The book is structured like a series of therapy sessions. Charlie talks about his day-to-day, circling around the real issue because he can't remember it. But the sessions--the process of writing it all out--has a therapeutic effect on him none the less. Sort of like a talking (writing) cure! In this case, the reader (ME AND YOU!) is the neutral therapist who's helping him through it. I guess the reason the recipient is nameless is so that the reader can insert himself or herself into the narrative and feel true empathy--become part of the book itself. For me, it's this interactivity that makes PERKS so powerful.
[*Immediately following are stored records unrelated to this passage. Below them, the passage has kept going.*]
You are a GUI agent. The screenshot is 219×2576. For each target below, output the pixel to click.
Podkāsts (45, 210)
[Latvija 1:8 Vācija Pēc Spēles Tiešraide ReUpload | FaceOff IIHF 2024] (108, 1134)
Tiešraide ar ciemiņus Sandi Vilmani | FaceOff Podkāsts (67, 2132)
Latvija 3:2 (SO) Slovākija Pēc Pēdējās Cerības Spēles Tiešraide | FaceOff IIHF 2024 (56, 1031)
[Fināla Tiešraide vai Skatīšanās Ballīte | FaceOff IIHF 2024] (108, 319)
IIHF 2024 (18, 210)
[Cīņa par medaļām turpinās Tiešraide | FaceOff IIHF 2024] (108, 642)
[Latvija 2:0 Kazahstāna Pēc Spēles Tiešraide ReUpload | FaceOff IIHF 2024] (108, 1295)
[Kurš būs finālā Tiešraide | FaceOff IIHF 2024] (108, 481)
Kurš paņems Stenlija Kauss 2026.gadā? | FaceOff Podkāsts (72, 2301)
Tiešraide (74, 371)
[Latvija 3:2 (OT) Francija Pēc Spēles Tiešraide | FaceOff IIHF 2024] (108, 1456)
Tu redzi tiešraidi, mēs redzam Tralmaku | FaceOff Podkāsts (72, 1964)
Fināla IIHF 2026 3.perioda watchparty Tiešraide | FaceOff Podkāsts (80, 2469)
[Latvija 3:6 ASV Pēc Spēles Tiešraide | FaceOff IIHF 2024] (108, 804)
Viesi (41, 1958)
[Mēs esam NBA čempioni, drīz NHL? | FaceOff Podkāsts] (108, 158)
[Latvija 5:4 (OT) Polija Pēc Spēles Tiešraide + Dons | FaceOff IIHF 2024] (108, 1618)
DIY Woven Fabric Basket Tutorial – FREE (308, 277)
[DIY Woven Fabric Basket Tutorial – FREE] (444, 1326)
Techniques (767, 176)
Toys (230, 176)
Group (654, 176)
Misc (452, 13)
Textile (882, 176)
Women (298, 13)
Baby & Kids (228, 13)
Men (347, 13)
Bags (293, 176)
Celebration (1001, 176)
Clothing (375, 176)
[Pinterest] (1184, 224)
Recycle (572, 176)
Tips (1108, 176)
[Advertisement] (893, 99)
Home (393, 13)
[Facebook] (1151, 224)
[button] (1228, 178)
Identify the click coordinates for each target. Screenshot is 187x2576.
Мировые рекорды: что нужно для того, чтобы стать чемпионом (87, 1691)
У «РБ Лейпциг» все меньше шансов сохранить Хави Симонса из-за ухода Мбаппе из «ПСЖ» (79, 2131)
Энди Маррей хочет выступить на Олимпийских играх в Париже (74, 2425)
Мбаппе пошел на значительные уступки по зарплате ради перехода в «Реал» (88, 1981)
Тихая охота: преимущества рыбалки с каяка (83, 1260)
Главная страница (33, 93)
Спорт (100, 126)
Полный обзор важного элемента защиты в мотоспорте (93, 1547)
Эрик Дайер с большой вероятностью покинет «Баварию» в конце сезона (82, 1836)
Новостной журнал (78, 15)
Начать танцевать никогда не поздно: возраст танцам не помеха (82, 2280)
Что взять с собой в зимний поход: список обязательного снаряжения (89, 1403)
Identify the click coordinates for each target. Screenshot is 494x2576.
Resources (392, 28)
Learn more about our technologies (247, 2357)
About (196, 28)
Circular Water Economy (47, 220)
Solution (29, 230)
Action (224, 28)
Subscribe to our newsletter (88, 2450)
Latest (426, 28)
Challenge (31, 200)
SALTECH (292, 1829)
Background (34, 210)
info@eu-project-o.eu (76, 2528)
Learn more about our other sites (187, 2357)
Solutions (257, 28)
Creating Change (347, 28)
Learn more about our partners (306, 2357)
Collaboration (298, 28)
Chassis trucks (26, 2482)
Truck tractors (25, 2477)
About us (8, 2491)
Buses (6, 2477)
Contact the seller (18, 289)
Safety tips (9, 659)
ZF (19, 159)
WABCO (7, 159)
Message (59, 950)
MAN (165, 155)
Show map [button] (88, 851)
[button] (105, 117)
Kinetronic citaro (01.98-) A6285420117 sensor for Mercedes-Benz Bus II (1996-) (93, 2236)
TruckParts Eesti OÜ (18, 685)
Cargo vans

What do you guys think about the way Chbosky uses foreshadowing & unreliable narration in the book?
Nevena, Brandi, and I all read PERKS and put together some writing tips from it. Check them out here--they might be useful to you, and if you've read the book, chime into this thread!
Have a wonderful Labor Day weekend!
Book Country Community and Engagement Manager
I usually don't like a book told via epistolary format, because I don't feel immersed in the story. I haven't read Perks yet, so I can't judge that particular book. One of the books I read this summer-which isn't told through letters, but utilized journal entries here and there-was Christopher Moore's You Suck. When Abby Normal writes in her journal about events, we don't get to experience, her skewed outlook on life, I-want-to-be-a-ghetto-thug attitude, and adoration of her vampire lords makes the telling instead of showing much more entertaining. So, for me, it depends on how entertaining the narrator is. Nevena pointed out the strength of voice in Perks, which I think is imperative when writing in this format.
Thanks for the article on "Point of Telling" and your analysis of Perks! I look forward to reading it.
@Toni--yes, absolutely Re: depending on how compelling the narrator's voice is.
Did you like YOU SUCK? If so, I will check it out!